Skip to contents

Overview

The EDP is designed for easy access to molecular information. It provides an easy-to-use, real-time API for querying any dataset or file on the platform through the EDP Python or R client libraries. Users can also use Bash to query datasets. Users can also apply complex filters when querying datasets and files; to learn more about using filters, users can refer to the Filters documentation.

Querying Datasets

Dataset query results are returned in pages, similar to a search engine. To narrow down search results, datasets can be filtered on one or more fields. Users can either build queries using a programming language (or even write raw JSON) or by building them directly on any dataset page in the EDP web application. The easiest way to query datasets is by using the EDP Python or R client libraries.

A basic query returns a page of results from the specified public dataset. Users can set the paginate parameter to True to retrieve all records or use the limit parameter to specify how many records to retrieve. Users should note that in the R client, the limit parameter allows users to retrieve a maximum of 10,000 records in a single request. Additionally, the query function accepts the following parameters:

Parameter Value Description
filters objects A valid filter object.
facets objects A valid facets object
fields string A list of fields to include in the results.
exclude_fields string A list of fields to exclude in the results.
ordering string A list of fields to order results by.
query string A valid query string.
limit integer The number of results to return per-page.
offset integer The record offset in the result-set.
paginate boolean If True, returns all records. Default is False.
page_size integer The internal batch size per request. Default is 100, with a maximum size of 10,000. Increasing the page_size can increase the speed of the query, but large numbers can in some cases cause requests to fail due to the large amount of data coming out in a single response.
output_format string The output format of the query (‘csv’, ‘tsv’, or ‘json’). Default is ‘json’.
# Users can set how many records they want to retrieve with the "limit" parameter
clinvar <- Dataset.get_by_full_path("quartzbio:Public:/ClinVar/5.2.0-20210110/Variants-GRCH37")

# View the first 10,000 records
records <- Dataset_query(clinvar$id, limit = 10000)

Data shown -
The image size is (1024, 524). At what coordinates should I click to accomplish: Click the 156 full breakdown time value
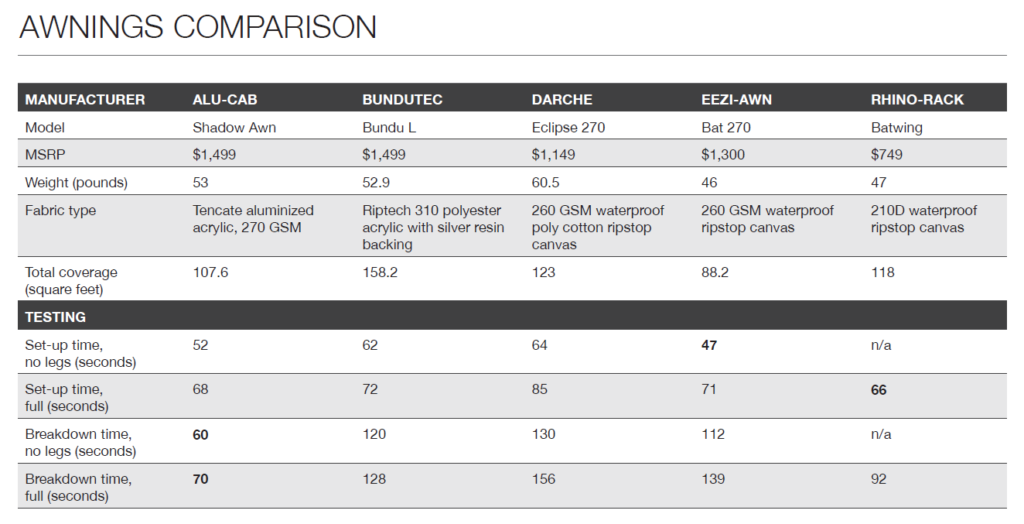click(x=543, y=479)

Work instruction - According to the EDP querying overview, what are the default value and the maximum value of the page_size parameter?

Exercise answer - The default is 100, and the maximum is 10,000.